The essence of what’s at stake boils down to Meillassoux’s account of his own thought—in his own words, cited by Smith—as “trying to understand how thought is able to access the uncorrelated” (68). For Laruelle, as Smith notes, this is not a concern. Non-philosophy’s concern is not that of access, for the Real is not something one thinks to, not something in relation to which one does the work of accessing. On the contrary, the Real is articulated via a logic of antecedence: one thinks from, or according to, the Real, rather that towards or in search of it. This difference of Meillassoux and Laruelle is, not coincidentally, the difference between orthodox Christianity and what got interpellated as “Gnosticism.” The former, like Meillassoux’s philosophy, set forth a work of accessing (through Christ) the beyond, the divinity that was, back in its day, the great outdoors. The latter, like Laruelle, insisted that there was no need for access, that knowledge is unlearned—perhaps definitionally unpossessable—and so the very call for the work of accessing redemption had to be refused from the beginning, or before it even began (hence the logic of antecedence).
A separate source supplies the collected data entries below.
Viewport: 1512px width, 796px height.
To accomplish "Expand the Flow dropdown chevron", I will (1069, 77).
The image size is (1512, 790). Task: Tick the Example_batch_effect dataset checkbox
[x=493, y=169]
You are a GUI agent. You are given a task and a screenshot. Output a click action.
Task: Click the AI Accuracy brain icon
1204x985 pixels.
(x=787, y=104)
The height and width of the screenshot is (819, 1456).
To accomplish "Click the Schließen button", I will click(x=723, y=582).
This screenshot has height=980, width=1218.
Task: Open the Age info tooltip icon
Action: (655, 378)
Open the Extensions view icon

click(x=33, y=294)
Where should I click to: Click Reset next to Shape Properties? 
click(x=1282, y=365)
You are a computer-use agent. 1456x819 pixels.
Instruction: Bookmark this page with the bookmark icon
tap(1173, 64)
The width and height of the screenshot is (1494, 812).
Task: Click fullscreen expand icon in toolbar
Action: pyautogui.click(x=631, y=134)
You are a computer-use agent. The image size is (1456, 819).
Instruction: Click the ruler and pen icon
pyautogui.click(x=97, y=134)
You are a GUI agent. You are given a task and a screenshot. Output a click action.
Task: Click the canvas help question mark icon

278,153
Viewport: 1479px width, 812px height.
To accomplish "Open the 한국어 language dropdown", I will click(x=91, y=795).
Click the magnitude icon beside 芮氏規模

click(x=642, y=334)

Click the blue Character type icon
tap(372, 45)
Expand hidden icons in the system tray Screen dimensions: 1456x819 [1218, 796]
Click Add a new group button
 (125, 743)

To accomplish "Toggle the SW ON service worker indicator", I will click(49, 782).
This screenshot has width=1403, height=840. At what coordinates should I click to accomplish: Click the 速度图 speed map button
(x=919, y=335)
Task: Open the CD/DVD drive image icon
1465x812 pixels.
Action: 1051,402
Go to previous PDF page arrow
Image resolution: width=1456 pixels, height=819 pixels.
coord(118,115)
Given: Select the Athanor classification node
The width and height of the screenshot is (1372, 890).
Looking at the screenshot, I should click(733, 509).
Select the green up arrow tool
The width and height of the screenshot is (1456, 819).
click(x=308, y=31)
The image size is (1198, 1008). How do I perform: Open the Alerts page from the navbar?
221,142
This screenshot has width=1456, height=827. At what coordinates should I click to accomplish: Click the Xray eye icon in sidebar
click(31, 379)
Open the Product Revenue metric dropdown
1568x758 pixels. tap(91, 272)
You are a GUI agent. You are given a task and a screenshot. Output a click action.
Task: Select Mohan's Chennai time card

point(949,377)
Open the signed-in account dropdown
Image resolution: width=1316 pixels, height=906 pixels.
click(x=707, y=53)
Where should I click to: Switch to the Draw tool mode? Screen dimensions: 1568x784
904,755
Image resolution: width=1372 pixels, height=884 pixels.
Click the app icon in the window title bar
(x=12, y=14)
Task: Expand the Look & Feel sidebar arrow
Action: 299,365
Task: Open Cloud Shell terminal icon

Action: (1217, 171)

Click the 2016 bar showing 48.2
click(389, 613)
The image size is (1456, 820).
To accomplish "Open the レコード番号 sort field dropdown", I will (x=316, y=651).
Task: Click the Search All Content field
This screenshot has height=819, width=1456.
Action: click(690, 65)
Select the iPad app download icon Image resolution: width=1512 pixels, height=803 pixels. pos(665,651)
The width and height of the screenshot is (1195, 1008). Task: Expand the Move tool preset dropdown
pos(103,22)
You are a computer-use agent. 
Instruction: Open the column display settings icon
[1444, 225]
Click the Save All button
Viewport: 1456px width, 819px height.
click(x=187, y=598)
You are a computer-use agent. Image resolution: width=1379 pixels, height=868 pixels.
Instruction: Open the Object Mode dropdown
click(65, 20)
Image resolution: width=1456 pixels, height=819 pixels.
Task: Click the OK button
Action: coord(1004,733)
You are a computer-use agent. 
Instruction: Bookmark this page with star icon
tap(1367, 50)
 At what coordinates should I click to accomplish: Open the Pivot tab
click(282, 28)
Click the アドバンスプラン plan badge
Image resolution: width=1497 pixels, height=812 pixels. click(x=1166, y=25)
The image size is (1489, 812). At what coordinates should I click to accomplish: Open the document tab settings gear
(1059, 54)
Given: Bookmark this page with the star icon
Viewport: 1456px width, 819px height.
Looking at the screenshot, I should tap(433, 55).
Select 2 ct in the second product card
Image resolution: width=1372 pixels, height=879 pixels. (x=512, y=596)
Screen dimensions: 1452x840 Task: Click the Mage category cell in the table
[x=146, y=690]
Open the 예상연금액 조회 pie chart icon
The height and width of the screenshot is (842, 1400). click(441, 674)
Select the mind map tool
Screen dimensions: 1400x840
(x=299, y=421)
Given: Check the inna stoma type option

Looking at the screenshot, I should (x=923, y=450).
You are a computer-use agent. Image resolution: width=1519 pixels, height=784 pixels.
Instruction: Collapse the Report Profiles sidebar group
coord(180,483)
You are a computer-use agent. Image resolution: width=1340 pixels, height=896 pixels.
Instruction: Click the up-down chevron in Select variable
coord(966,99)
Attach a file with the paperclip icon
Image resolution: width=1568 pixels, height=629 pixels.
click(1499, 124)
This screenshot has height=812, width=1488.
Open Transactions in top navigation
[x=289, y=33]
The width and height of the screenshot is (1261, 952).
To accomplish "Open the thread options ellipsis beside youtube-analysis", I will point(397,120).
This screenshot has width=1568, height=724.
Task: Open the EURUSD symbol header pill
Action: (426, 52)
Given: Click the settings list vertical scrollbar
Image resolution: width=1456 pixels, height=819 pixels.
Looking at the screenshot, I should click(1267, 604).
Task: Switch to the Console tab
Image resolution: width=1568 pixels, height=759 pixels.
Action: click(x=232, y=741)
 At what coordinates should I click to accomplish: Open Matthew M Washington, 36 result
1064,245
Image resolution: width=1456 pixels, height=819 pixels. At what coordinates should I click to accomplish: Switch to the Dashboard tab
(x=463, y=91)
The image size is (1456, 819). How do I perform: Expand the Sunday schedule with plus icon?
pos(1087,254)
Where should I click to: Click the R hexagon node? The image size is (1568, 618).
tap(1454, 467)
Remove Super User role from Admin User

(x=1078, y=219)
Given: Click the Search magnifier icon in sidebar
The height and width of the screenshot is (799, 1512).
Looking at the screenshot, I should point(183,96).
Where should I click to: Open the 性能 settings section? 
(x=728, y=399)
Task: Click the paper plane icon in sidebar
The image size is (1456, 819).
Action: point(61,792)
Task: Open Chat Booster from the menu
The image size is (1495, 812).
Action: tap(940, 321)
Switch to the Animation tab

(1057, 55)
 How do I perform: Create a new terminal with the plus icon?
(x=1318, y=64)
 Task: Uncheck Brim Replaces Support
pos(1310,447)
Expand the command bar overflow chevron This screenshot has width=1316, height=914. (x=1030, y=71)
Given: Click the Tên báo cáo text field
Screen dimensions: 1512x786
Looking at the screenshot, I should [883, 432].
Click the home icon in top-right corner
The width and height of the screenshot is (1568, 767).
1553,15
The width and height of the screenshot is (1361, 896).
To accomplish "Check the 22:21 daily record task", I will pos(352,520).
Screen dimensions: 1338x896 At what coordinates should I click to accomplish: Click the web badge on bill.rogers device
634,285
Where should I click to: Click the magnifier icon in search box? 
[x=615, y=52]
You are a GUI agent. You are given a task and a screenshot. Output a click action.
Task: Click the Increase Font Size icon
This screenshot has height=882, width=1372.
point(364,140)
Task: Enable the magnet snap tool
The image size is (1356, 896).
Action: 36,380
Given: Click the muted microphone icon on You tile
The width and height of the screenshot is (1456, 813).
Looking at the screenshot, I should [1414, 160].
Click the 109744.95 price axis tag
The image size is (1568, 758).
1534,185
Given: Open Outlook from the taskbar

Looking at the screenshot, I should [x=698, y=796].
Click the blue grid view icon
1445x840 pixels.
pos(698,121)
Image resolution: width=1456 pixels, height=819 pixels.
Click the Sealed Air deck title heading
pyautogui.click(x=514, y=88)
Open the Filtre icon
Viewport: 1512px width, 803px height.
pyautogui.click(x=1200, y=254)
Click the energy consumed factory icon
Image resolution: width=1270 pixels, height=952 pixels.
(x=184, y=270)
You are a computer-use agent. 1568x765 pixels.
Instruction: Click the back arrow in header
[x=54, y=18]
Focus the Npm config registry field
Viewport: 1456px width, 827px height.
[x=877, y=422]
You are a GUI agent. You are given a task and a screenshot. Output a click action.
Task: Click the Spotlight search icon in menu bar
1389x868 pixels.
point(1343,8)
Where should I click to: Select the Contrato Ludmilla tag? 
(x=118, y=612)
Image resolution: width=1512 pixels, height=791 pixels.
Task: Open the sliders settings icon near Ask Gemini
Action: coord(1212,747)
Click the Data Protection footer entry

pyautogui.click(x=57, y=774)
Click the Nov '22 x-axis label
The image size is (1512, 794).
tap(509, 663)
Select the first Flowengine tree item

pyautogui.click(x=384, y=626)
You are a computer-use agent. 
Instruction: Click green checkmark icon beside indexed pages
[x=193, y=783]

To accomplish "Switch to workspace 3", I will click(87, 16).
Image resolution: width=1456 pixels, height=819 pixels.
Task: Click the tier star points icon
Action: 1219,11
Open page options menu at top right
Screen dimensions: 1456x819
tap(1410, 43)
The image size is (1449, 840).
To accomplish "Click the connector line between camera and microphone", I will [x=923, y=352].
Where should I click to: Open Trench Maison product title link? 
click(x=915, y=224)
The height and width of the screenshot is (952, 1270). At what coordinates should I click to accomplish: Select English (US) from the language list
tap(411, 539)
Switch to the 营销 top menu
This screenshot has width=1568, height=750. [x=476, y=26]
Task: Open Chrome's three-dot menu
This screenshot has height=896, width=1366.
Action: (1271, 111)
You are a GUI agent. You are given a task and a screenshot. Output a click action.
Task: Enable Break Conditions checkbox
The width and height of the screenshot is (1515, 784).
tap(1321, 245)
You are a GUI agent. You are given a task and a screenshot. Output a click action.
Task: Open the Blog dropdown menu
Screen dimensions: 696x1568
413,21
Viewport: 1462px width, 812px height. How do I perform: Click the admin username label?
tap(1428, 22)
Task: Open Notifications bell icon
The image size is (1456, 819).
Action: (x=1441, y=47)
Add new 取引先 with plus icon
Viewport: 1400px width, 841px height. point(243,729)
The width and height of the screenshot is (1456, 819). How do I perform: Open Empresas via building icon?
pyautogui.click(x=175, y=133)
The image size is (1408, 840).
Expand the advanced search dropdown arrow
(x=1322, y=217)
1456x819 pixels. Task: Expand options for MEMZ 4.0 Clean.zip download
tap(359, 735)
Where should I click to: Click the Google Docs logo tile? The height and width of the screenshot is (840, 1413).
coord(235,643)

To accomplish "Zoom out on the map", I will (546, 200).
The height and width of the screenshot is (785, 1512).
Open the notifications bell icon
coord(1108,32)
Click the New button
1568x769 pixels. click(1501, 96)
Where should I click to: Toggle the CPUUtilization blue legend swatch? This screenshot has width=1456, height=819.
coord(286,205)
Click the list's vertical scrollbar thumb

Given this last, my concluding question has to do with the notion of ecology. I want to observe, in case it is not already clear, that even as Smith has written a book making use of Laruelle, he has also, and moreso, articulated a broader and more powerful argument by way of ecology. My question, then, has less to do with Laruelle as such than with how Laruelle is used in the sort of ways that Smith has used him. Bluntly put: Is it possible to articulate nature not only as perverse, but also as baseless? Or, could the ecological insistence on death be understood as an insistence on such baselessness? Such questions slide back into the sort of dilutions that thinking should refuse. But the very fact that I can think them, or articulate them in the first place, has to do with the fact that when I articulate them I am not in the “first” place—I am instead expressing an energy unthinkable apart from the book that Smith has written.